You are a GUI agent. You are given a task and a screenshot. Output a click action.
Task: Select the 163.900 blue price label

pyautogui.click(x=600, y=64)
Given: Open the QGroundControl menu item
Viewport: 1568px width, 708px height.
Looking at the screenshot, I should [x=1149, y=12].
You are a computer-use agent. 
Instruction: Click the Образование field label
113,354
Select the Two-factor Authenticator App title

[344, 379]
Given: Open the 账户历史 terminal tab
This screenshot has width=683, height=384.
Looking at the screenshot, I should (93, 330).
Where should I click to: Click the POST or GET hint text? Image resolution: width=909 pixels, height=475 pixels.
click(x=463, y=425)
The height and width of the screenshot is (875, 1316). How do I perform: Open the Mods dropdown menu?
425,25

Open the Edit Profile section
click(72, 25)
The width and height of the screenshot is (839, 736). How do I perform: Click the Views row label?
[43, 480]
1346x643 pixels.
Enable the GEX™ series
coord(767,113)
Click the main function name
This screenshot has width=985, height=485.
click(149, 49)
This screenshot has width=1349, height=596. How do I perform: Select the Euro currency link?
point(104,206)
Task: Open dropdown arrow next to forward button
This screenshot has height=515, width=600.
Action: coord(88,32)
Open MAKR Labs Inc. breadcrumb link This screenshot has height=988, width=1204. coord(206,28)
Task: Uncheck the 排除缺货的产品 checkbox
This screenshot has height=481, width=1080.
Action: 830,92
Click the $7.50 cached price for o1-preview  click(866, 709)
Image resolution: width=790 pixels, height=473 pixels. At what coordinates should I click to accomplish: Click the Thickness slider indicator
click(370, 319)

▶ **JOB**
Rewrite everything from the line containing "Image resolution: width=790" down through the end of the entries, replacing "Thickness" with "Opacity" and leaving the rest unchanged.

▶ **SOLUTION TO THIS PROBLEM**
Image resolution: width=790 pixels, height=473 pixels. At what coordinates should I click to accomplish: Click the Opacity slider indicator
click(370, 319)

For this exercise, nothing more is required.